The IBEX has been severely hit while Spain’s GDP growth was in fact very healthy during the period between 2003-2012, rising 14% and outperforming the Eurozone (which grew 10%) but trailing the US (growing at 17.5%). It is rare for a mismatch of GDP growth and equity valuations to be so disjointed.
The financial crisis has led to increased speculation in the debt markets of peripheral Eurozone countries that they are at unsustainable levels and likely to require serious restructuring or large money printing by the ECB to soak up the debt excess. This has pushed yield spreads higher and consequently dragging share prices down. Given the imminent ECB intervention in the Spanish debt markets should Rajoy finally hold out his arms for help, see link here where we recommended a long position in European equities, in Italy and Spain. It is now time to evaluate how things evolved since our recommendation at 31 July after near 20% gains.

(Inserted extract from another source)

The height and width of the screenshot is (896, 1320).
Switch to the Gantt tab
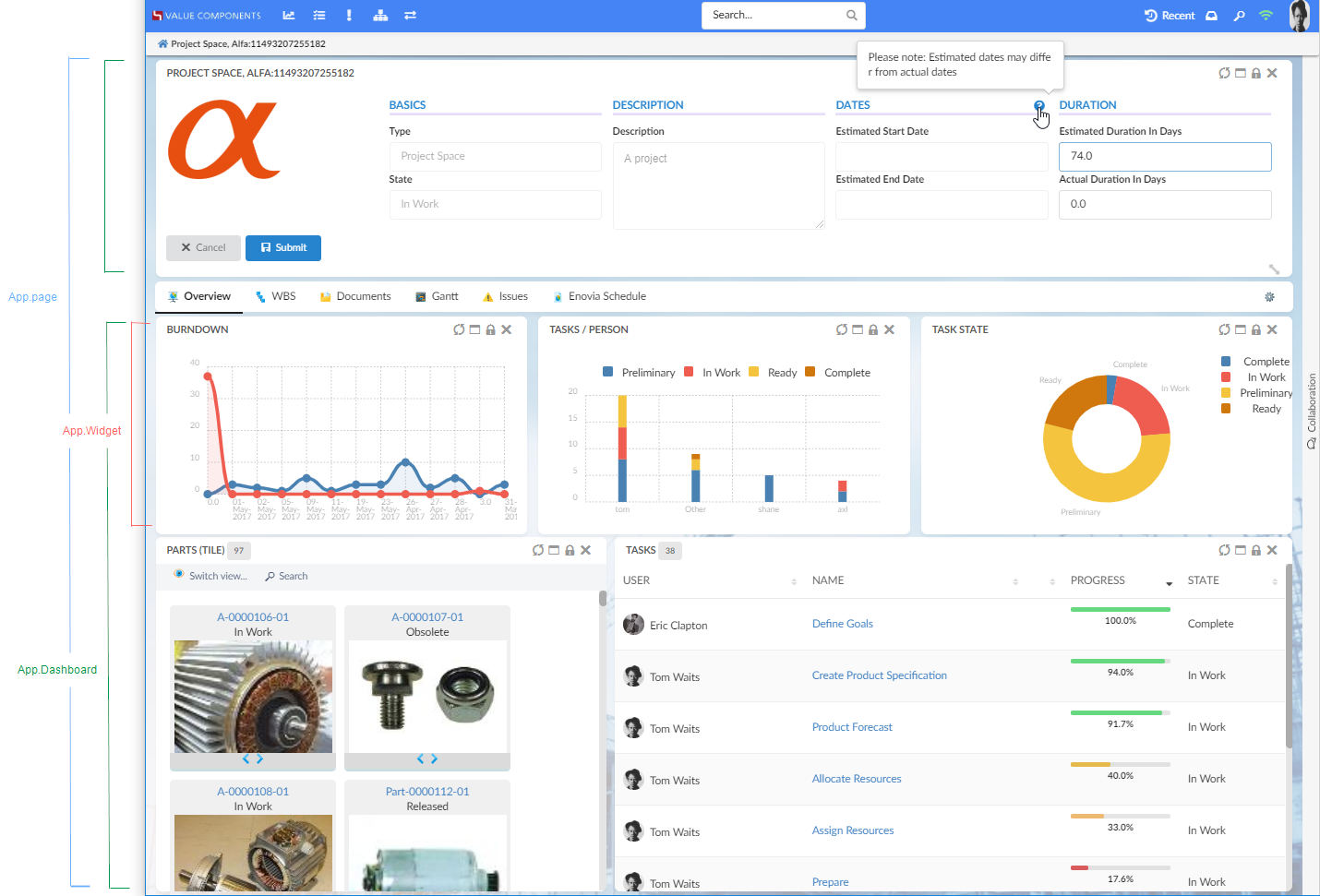(x=437, y=296)
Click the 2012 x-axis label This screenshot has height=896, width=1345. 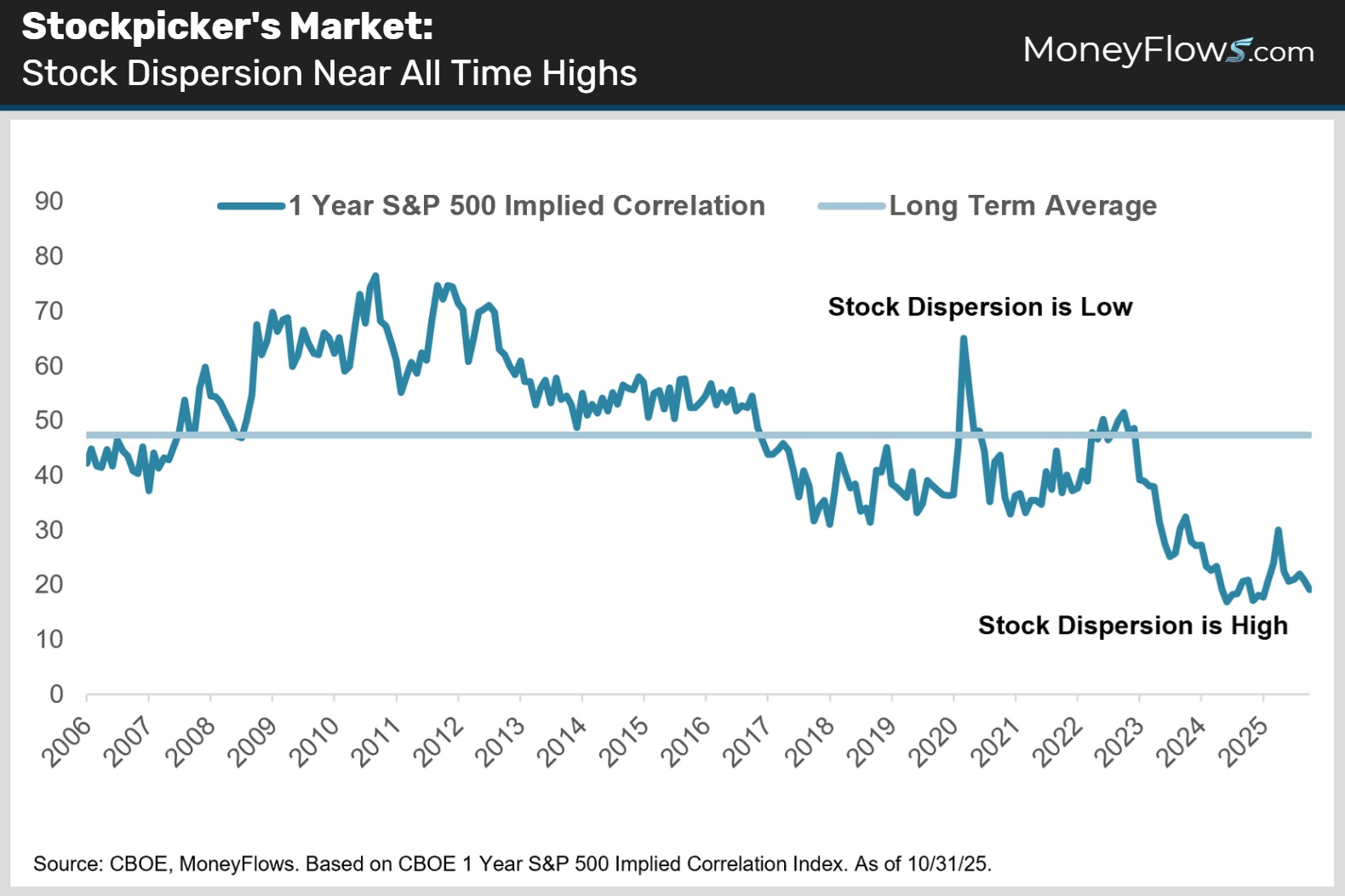[438, 742]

The table below shows the respective performance of the IBEX, FTSE MIB and also for the Dax and the S&P 500. Since our recommendation, the IBEX was the best performer, rising 17.1% and the FTSE MIB also gained a healthy 12%, while the DAX and the S&P gained a more modest 7.7% and 5.6% respectively.

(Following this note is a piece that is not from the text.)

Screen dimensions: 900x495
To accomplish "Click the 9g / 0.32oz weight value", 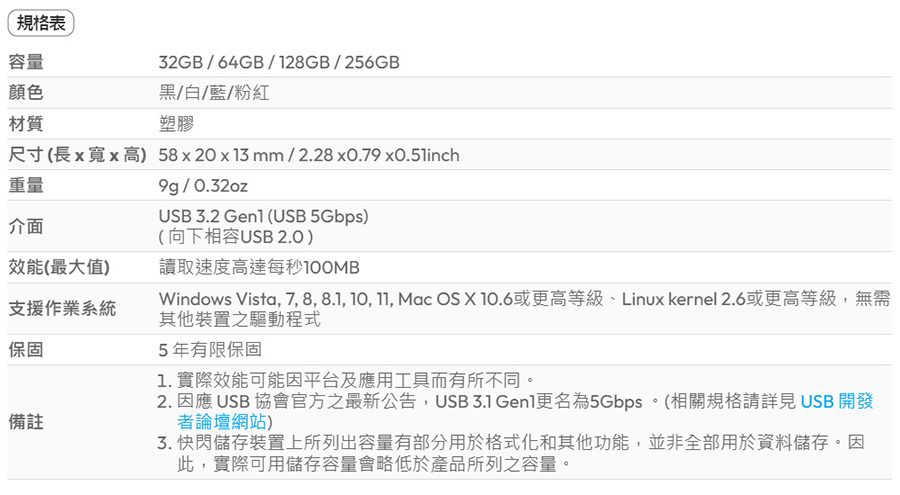I will tap(203, 186).
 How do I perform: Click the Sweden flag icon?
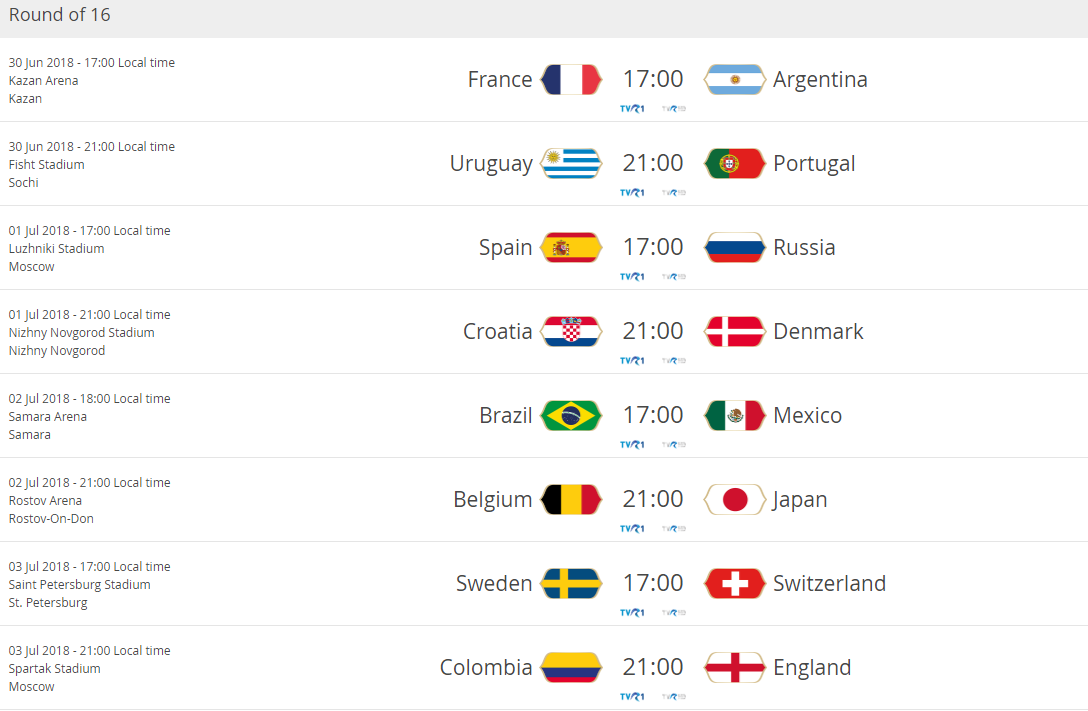571,584
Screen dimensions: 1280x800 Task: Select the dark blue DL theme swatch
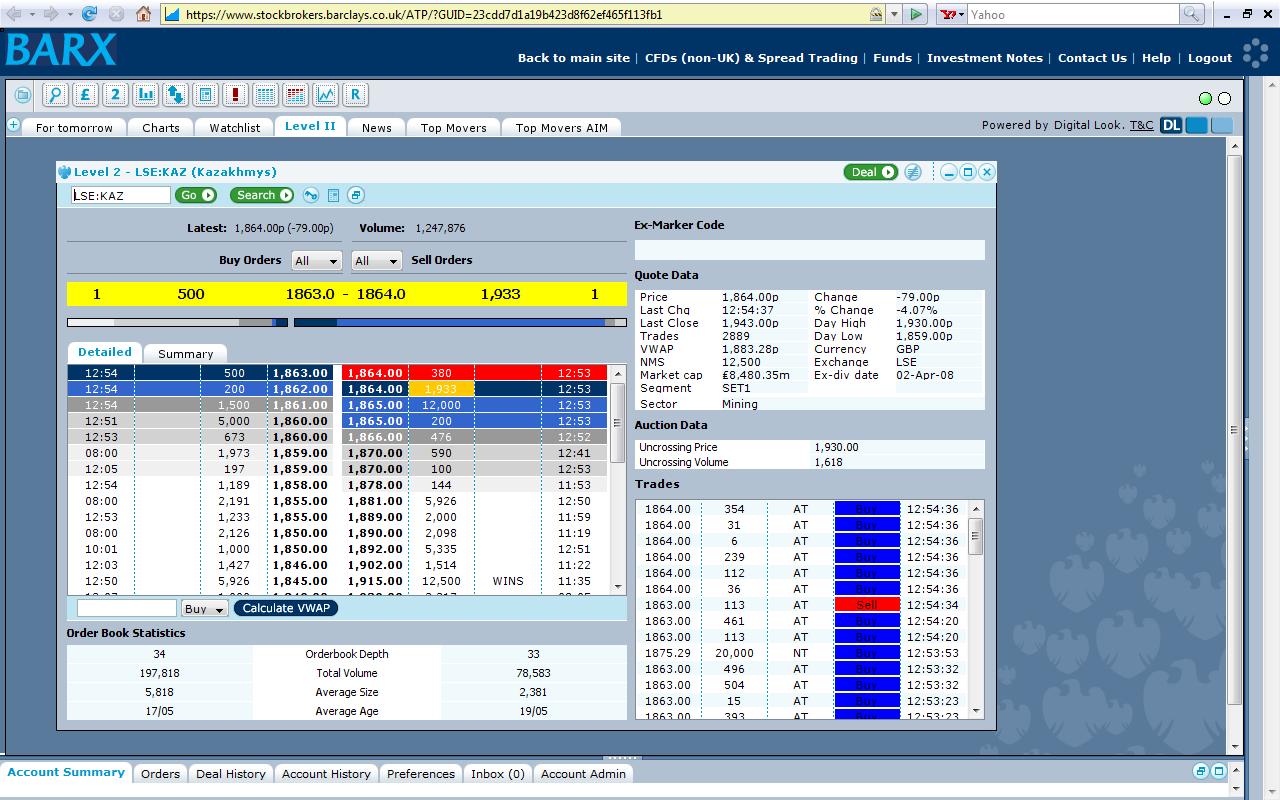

For those punters lucky enough to time their long position on the 24th July, the performance for these markets would have been much better, since they bottomed on this date. In fact, near 30% returns would have been enjoyed in Spain. Nevertheless, we still got some good love out of our trade with Draghi’s comments on 26 July changing decisively the direction of European equities and triggering a good opportunity to enter these equities with a long position whilst at the same time minimising the risks.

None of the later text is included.